→ Try it: Beginning with the line that contains "Click the notification" and concluding with the final line of the listing below, output each line exactly, and only those lines.

(Task inputs)

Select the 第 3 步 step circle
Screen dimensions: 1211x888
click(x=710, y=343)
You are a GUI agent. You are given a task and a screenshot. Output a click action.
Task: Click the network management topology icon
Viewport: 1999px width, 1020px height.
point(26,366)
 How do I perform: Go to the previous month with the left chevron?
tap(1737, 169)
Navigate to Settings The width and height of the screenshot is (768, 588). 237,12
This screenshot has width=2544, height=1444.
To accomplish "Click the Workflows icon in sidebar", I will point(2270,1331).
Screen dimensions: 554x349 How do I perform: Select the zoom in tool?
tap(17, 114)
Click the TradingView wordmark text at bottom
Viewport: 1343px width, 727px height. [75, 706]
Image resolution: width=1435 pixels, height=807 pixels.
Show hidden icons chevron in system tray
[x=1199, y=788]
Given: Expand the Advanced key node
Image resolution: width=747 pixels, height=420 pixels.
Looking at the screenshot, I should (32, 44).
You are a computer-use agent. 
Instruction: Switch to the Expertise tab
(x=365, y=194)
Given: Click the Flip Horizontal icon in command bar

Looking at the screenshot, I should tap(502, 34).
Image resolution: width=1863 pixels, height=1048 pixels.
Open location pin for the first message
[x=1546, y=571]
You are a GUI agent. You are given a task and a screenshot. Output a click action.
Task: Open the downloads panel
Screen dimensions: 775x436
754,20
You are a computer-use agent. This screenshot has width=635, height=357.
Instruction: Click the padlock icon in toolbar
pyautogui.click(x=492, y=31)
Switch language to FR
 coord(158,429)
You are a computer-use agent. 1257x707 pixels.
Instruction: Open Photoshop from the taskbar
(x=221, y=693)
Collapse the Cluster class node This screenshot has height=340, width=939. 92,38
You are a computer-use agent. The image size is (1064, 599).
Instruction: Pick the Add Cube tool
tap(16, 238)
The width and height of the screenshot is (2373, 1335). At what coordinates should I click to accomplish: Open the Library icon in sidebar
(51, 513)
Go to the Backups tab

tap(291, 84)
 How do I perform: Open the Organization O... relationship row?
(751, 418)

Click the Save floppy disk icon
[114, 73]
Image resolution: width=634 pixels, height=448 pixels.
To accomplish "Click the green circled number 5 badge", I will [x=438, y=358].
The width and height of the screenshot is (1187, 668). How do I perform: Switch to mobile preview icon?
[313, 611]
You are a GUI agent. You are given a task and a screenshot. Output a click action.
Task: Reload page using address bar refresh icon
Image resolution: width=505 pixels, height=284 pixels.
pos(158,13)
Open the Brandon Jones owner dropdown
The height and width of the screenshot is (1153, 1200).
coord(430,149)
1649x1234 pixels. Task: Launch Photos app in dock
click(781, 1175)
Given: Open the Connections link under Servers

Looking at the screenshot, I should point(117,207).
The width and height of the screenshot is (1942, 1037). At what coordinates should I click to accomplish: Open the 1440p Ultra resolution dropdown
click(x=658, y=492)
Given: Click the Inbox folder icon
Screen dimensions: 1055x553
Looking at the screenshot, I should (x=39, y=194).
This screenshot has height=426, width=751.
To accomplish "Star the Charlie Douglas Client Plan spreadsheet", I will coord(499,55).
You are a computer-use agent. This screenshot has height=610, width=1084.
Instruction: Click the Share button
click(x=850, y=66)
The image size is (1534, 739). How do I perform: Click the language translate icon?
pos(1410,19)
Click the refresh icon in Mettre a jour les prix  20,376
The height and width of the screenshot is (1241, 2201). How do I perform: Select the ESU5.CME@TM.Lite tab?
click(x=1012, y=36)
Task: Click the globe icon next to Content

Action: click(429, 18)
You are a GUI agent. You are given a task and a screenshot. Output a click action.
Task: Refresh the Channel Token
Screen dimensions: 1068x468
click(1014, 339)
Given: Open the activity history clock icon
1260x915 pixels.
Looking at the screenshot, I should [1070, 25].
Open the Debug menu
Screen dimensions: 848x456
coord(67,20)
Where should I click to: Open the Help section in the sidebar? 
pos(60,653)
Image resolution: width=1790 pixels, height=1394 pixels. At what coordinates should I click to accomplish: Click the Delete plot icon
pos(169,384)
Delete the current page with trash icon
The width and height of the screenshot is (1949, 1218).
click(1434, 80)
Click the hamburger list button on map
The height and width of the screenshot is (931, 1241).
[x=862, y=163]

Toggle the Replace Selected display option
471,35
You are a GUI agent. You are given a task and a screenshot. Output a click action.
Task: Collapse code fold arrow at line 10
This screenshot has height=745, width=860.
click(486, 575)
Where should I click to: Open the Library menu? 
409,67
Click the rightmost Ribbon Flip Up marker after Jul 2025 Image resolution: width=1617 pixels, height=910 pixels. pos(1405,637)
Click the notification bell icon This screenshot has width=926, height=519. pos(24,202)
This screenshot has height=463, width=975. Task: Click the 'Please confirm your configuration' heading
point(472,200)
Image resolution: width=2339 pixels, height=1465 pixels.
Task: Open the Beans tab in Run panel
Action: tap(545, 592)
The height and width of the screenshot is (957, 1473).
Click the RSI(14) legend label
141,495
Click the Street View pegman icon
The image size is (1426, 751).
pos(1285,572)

(End Task inputs)

→ Solution for this task:
Click the notification bell icon This screenshot has width=926, height=519. pos(24,202)
This screenshot has height=463, width=975. Task: Click the 'Please confirm your configuration' heading
point(472,200)
Image resolution: width=2339 pixels, height=1465 pixels.
Task: Open the Beans tab in Run panel
Action: tap(545, 592)
The height and width of the screenshot is (957, 1473).
Click the RSI(14) legend label
141,495
Click the Street View pegman icon
The image size is (1426, 751).
pos(1285,572)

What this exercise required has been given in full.